In all of that time, I’ve learned many lessons pertaining to this craft, but there are two that rise high above all the others.
- Stay true to the story
- Find your voice
I’ll talk briefly about the first, then drone on and on for hours about the second, (that’s a Monty Python reference… I’m not really going to do that to you, the reader.)
Stay True to the Story
Staying true to the story, as I define it, means worry a whole hell of a lot less about what other people, including you, the reader or in this case the writer, think should happen. Yes, I include the writer in the list of people to ignore. A story is a road map from point “A” to point “Z”, with many stops along the way, and anyone, to some extent, can write one. But a good story, while still satisfying the “A” to “Z” criteria, will have a life of its own, and it may not give a damn about your road map. If you’re writing along, whistling like Mickey Mouse in “Steamboat Willie,” and you suddenly encounter something in your story that you did not anticipate, there’s a very good chance that it’s exactly what was missing. And you, the writer, did not even realize it. Someone may look at it and wonder what you were thinking and advise to you take it out, but if it makes the story work, if it fits in with the organism, if not the road map, then tell them to shove off and leave it in. See where it takes you.
Being true to the story also gives you the ability to flex your writer’s muscles a little. It may require things of you that you, the writer, did not even know you were capable of doing, and that, my friends, is an awesome feeling. My wife will tell you that there have been times when she’s been in our living room, watching something educational and edifying on the television device, (because that’s all that’s on TV, right?) and she will suddenly hear a war-whoopish sound emanate from my writing box, (or “office” as some people call it). That sound was made by me after I’ve written something so much better than I thought I could ever write, and the adrenaline rush that it gives me manifests itself in an ear-splitting vocalization.
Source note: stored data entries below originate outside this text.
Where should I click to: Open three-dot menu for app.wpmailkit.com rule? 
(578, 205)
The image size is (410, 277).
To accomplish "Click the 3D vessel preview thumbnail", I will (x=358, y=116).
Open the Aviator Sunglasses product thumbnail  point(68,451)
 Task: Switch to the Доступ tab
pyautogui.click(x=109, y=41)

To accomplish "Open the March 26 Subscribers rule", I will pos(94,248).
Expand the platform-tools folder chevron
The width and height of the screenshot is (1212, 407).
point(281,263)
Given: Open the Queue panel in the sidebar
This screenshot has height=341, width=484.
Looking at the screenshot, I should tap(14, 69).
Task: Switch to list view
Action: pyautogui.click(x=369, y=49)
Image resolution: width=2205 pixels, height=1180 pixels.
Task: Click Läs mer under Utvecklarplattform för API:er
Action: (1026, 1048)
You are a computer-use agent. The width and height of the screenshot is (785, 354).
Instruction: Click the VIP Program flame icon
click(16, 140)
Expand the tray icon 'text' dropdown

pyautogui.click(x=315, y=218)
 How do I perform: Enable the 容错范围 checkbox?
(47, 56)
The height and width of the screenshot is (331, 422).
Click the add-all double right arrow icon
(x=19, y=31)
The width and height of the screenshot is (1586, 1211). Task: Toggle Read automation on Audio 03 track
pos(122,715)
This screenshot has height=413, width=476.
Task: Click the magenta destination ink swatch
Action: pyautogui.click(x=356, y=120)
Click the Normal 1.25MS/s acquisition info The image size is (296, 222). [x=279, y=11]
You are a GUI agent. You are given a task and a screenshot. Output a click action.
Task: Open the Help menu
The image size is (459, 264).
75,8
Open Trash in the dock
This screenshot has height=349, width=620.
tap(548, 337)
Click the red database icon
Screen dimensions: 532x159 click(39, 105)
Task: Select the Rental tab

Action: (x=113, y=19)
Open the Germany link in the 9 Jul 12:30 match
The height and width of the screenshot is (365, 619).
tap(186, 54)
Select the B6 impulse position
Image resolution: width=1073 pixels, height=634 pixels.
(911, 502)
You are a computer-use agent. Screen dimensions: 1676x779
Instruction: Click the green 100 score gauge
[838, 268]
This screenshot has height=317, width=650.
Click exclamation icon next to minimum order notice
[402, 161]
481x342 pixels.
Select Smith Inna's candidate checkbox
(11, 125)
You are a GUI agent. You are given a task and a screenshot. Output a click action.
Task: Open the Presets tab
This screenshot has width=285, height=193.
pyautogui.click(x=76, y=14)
But now onto the main thing I wanted to talk about. (“Damn this guy takes a long time to get to the point,” said you, the reader).
Finding Your Voice

You can bet she’s found her voice!
Finding your voice is something that only time and honesty can make happen for you. The writer. (Ha! You thought I wasn’t going to do it that time, didn’t you?)
I have had the opportunity to work with some wonderful, amazing high school-aged writers in the past couple of years, and I am constantly blown away by the quality of work they are producing at an age when I aspired to be a writer, but in looking back at my journals from the time period, I realize that “aspiring” was about all I was doing. Their skill at writing dialog, at crafting rich, easy to visualize settings, and their ability to create memorable characters is miles beyond what I was doing at age 16-18.
But what is very obvious to me, as I listen to them read their work at our Tuesday night writer’s group, is that they haven’t totally found their voice. Not yet. It’s almost as if they are writing in a manner that they think they must if they’re to be able to call themselves writers. Does that make sense? What I’m saying is they seem to have a preconceived notion of how a writer must say and do things, and they don’t necessarily come across as someone who is comfortable in what they’re saying and doing. They are chasing a standard, rather than looking for a way to tell the story in their own voice.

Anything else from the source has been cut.